The Philadelphia Eagles won again Monday night, improving to 6-1 with a 34-24 win over Washington. Carson Wentz, the No. 2 overall pick in 2016, had another stellar outing, finishing 17-of-25 for 268 yards, four touchdowns and one interception. He also ran eight times for 63 yards.
Wentz has thrown 17 touchdowns in seven games, this after throwing 16 touchdowns in 16 games as a rookie.
What has been the biggest difference for Wentz going from Year 1 to Year 2?

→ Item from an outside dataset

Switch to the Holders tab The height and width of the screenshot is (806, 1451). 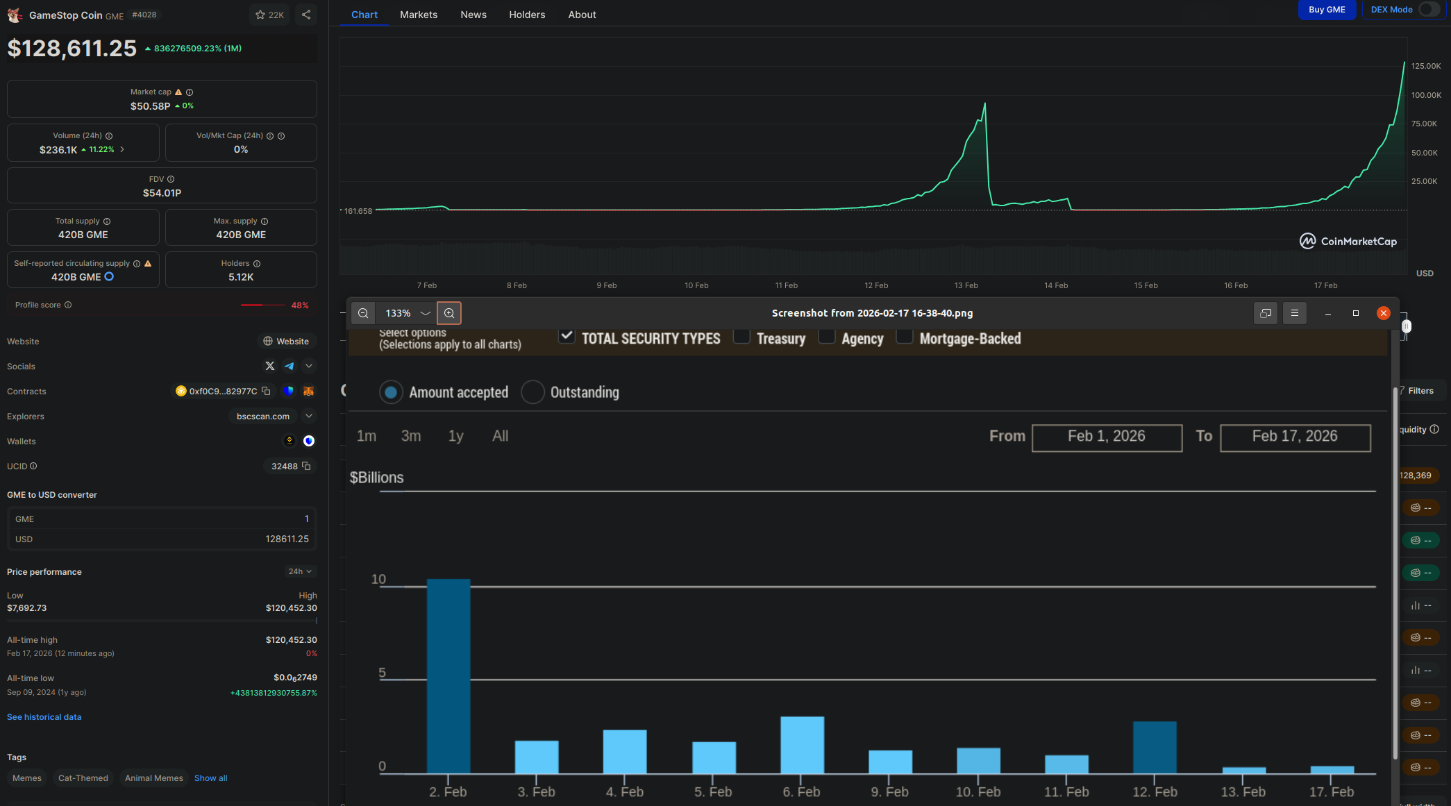click(527, 15)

“Well, a, he’s not trying to do too much,” former Eagles linebacker and current Carlin & Reese co-host Ike Reese said on CBS Sports Radio’s After Hours with Amy Lawrence. “Last year, he just didn’t have enough help around him. We always compared (his) rookie season with what Dak was able to do down there in Dallas, but Dak had a great running game and he could basically manage the game until he got comfortable in the offense – and he began to put more of the offense on his shoulders late in the season as opposed to early in the season, and he had a good supporting cast. Carson didn’t necessarily have that, whether it was due to injury (or personnel). When you’re really the best weapon on that side of the football, he put pressure on himself in every game to try to make something happen all the time to give his team a chance to win. Well, this offseason, they went out and got some weapons to put around him, and that certainly has helped his case.”
Wentz threw touchdown passes to four different Eagles on Monday. He threw a 64-yarder to Mack Hollins, a 4-yarder to Zach Ertz, a 9-yarder to Corey Clement, and a 10-yarder to Nelson Agholar, as Philadelphia led by at least two scores for most of the second half.

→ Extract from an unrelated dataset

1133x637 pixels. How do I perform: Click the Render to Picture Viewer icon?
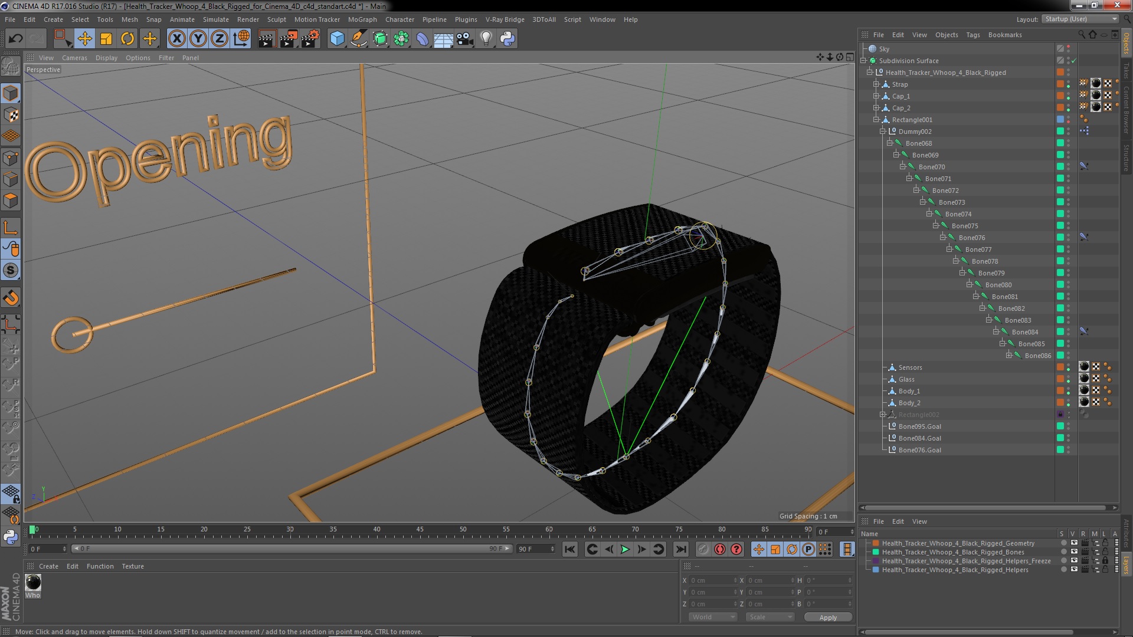pyautogui.click(x=289, y=39)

“The biggest thing I see is that the game has slowed down for Carson Wentz,” Reese said. “He can sort of take his time pre-snap and read the defense. He knows what they’re trying to do to him. Defenses try to get you to play to your weaknesses as opposed to your strengths, and Carson this year has such a command of this offense. He’s able to get the offense out of a bad play based on what he sees with the defense and get them into a good play. And if you decide to bring the extra guys at him, he’ll stand there and take a big hit in order to deliver the right throw. So he certainly has a better grasp of the offense, and the playbook has been opened up a lot for him this year.”
Reese, who played for the Eagles from 1998 to 2004, then gave Wentz the ultimate compliment.
“I don’t even feel like I’m overstepping my boundaries when I give him this type of praise,” he said, “but he looks like Peyton Manning at times when he’s in his pre-snap reads. It’s almost like he can call out whatever the defense is trying to do to him and then put the offense in the right play – and he’s making plays. It’s a beautiful thing to watch.”
The Eagles host San Francisco (0-7) and Denver (3-3) in Weeks 8 and 9, respectively, before a Week 10 bye. Kickoff for each game is slated for 1 p.m. ET.